Bon à savoir : rédiger un DUER peut s'avérer complexe. C'est pourquoi l'Assurance Maladie propose un outil en ligne d'évaluation des risques professionnels (OIRA), disponible gratuitement. Grâce à un questionnaire anonyme structuré, chaque employeur peut bénéficier d'un diagnostic des risques liés à son activité et obtenir un document unique sur-mesure.

D'autre part, dans le cadre de l’analyse des risques au sein de l’entreprise, la contribution du CSE est nécessaire.

La mise à jour du DUERP est annuelle dans les entreprises de 11 salariés et plus ; pour les autres entreprises la mise à jour a lieu en cas de modification importante des conditions de santé et de sécurité ou des conditions de travail ou en cas d'information supplémentaire intéressant l'évaluation d'un risque (articles R. 4121-1 à R. 4121-4 du Code du travail).

Bon à savoir : lorsque l’absence de document unique d’évaluation des risques cause un préjudice à un salarié, ce dernier est en droit de demander des dommages et intérêts. Pour cela, le salarié doit apporter la preuve du manquement de l’employeur, du préjudice subi et du lien de causalité entre ce manquement et ce préjudice (Cass. soc., 15 mai 2019, n° 17-22.224).

À noter : le décret n° 2018-437 du 4 juin 2018 renforce les règles de prévention des risques pour la santé et la sécurité des travailleurs dus aux rayonnements ionisants d'origine naturelle ou artificielle, notamment en ce qui concerne l'organisation de la radioprotection et les modalités de réalisation des vérifications à caractère technique des lieux et équipements de travail.

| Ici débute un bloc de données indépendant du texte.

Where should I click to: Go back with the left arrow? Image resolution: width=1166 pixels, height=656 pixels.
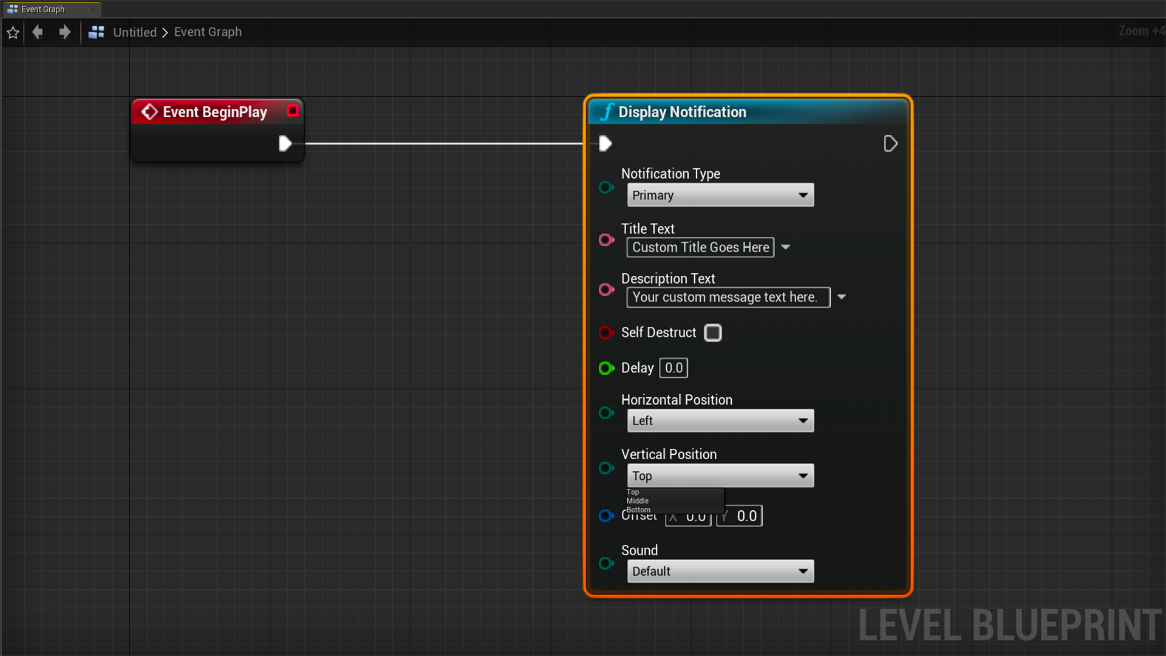click(38, 32)
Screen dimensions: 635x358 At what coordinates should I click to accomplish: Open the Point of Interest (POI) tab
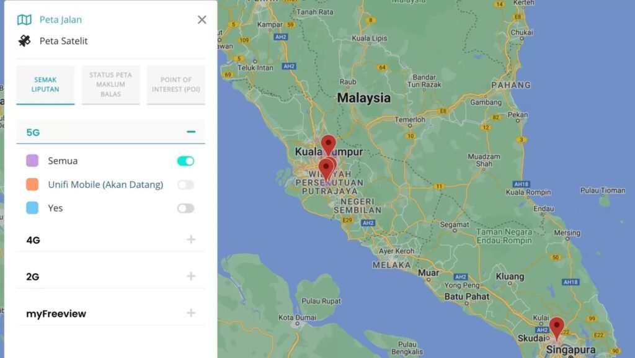[x=175, y=84]
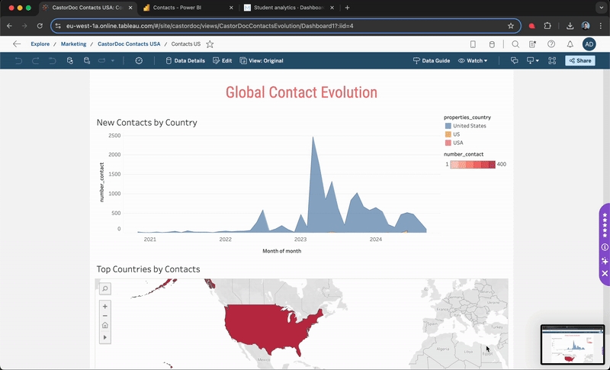Screen dimensions: 610x370
Task: Click the map search magnifier icon
Action: tap(105, 288)
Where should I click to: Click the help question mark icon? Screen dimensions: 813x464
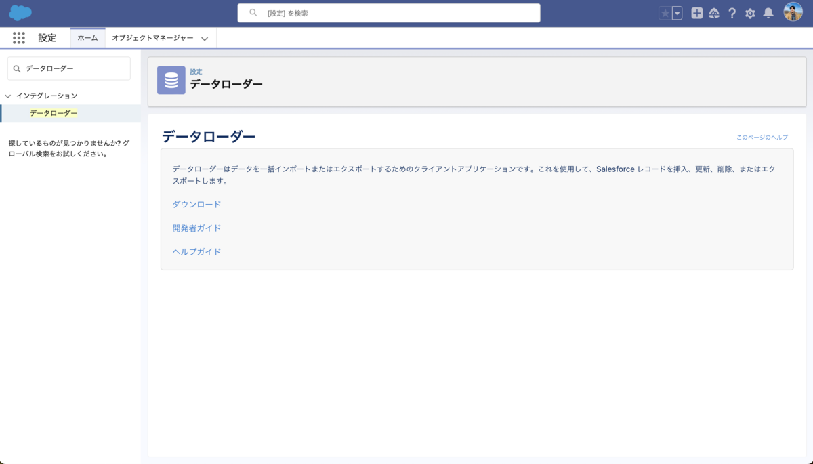click(732, 13)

Enfin, la loi n° 2021-1018 du 2 août 2021 a créé le passeport de prévention. Le but est de prévenir les risques en matière de santé et sécurité au travail en favorisant la formation des salariés et en permettant aux employeurs de mieux gérer la formation de prévention en santé au travail. Un portail d’information est ouvert pour informer et accompagner les titulaires du passeport. Ce portail propose des actualités relatives à la prévention des risques en santé et sécurité au travail ainsi que les échéances de la mise en place du passeport. Depuis le 30 mai 2023, les premières fonctionnalités du passeport de prévention sont disponibles avec l’ouverture de la consultation par les travailleurs.

Obligation de résultat

Selon une jurisprudence constante depuis 2002 et jusqu'à très récemment, si le résultat (la sécurité des employés) n’était pas atteint, l’employeur était condamné pour manquement à son obligation de sécurité, même s’il avait mis en œuvre tous les moyens de prévention nécessaires.

En pratique, l’employeur ne pouvait s’exonérer de sa responsabilité en démontrant qu'il n'avait pas commis de faute et avait pris toutes les mesures nécessaires pour faire cesser le risque. Le résultat suffisait à engager la responsabilité de l’employeur.

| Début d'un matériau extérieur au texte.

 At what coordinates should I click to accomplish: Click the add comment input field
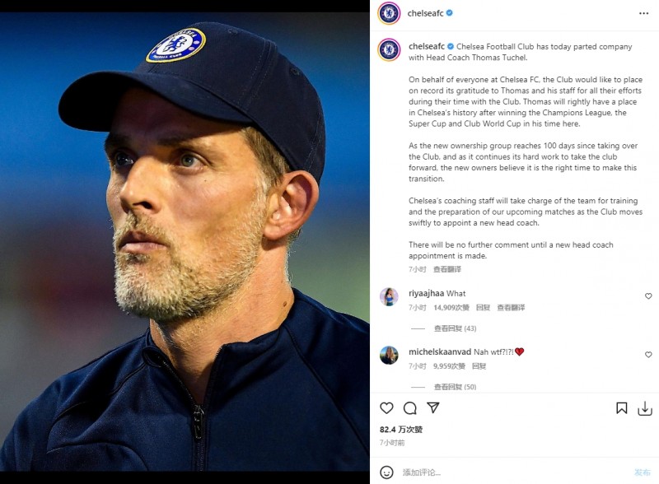[x=512, y=472]
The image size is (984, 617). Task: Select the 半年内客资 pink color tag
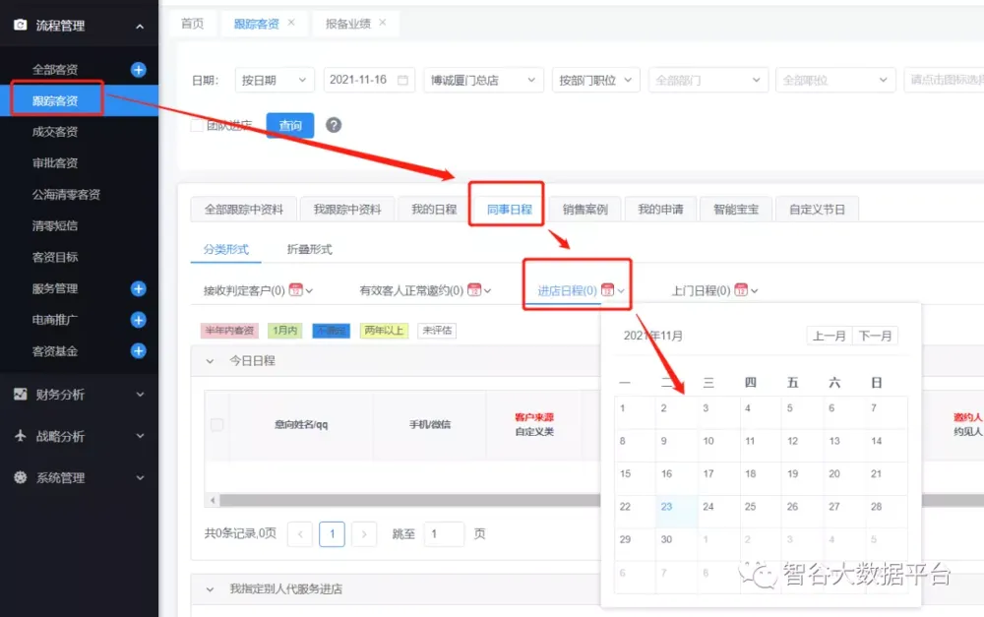point(228,331)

Obligation de sécurité de résultat : vers un revirement de jurisprudence

En 2015, la Cour de cassation affirme, dans l'arrêt « Air France » du 25 novembre 2015, que l’employeur a la possibilité de s’exonérer de sa responsabilité s’il démontre qu’il a respecté les règles imposées par le Code du travail en matière d’hygiène et de sécurité des salariés (Cass. soc., 25 novembre 2015, n° 14-24.444).

Dans le même courant, la Cour de cassation a décidé, dans un arrêt du 1er juin 2016, que la responsabilité de l'employeur pouvait être écartée en matière de harcèlement moral s'il justifiait avoir pris les mesures immédiates pour faire cesser les agissements de harcèlement et les mesures nécessaires de prévention (information et formation). L'obligation de sécurité de résultat glisse donc vers une obligation de sécurité de moyen.

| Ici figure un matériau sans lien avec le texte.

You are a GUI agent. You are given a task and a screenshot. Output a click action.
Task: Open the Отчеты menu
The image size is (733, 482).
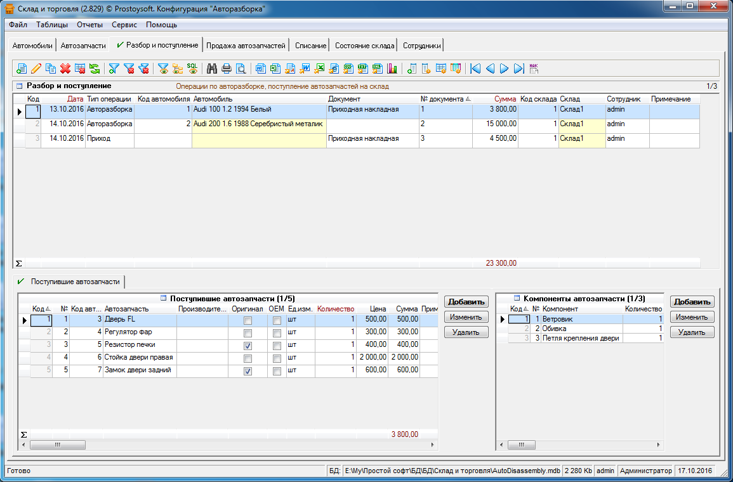tap(89, 25)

En pratique, ce qui devient important sont les mesures prises par l’employeur pour assurer la sécurité et protéger la santé physique et mentale des travailleurs, non plus le résultat attendu pour le salarié.

Si cette jurisprudence se confirme, on ne pourra évoquer un manquement à l’obligation de sécurité que si l’employeur n’accomplit pas toutes les mesures de prévention prévues par les articles L. 4121-1 et L. 4121-2 du Code du travail.